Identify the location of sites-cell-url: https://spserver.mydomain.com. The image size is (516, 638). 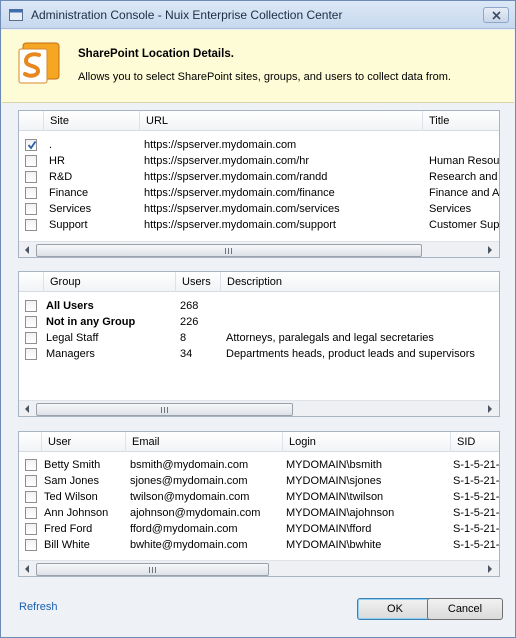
------------------------------------
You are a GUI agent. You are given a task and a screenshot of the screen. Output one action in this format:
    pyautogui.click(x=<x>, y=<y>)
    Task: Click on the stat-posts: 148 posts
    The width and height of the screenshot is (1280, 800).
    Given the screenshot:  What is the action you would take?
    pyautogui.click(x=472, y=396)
------------------------------------
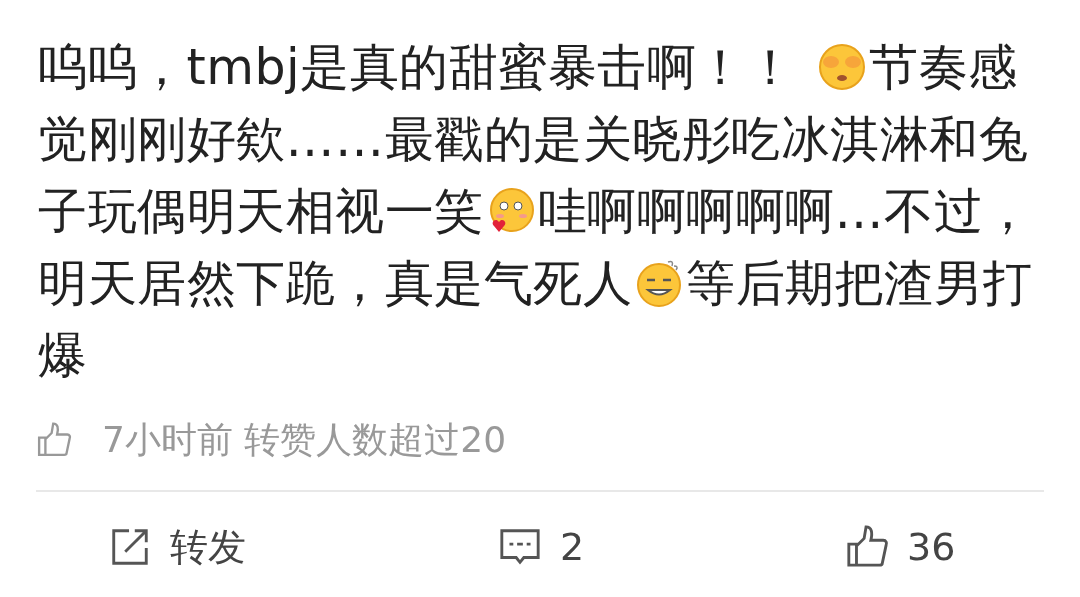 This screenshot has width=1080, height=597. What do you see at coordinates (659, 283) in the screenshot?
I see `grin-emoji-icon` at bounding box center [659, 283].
------------------------------------
→ **REQUIREMENT**: Starting at the line that contains "You are a GUI" and ending at the line that contains "pyautogui.click(x=472, y=396)", lay out those lines of the records as a numbered list with any blank lines omitted.

→ **REPLY TO THE EXERCISE**:
1. You are a GUI agent. You are given a task and a screenshot of the screen. Output one action in this format:
2.     pyautogui.click(x=<x>, y=<y>)
3.     Task: Click on the stat-posts: 148 posts
4.     The width and height of the screenshot is (1280, 800).
5.     Given the screenshot:  What is the action you would take?
6.     pyautogui.click(x=472, y=396)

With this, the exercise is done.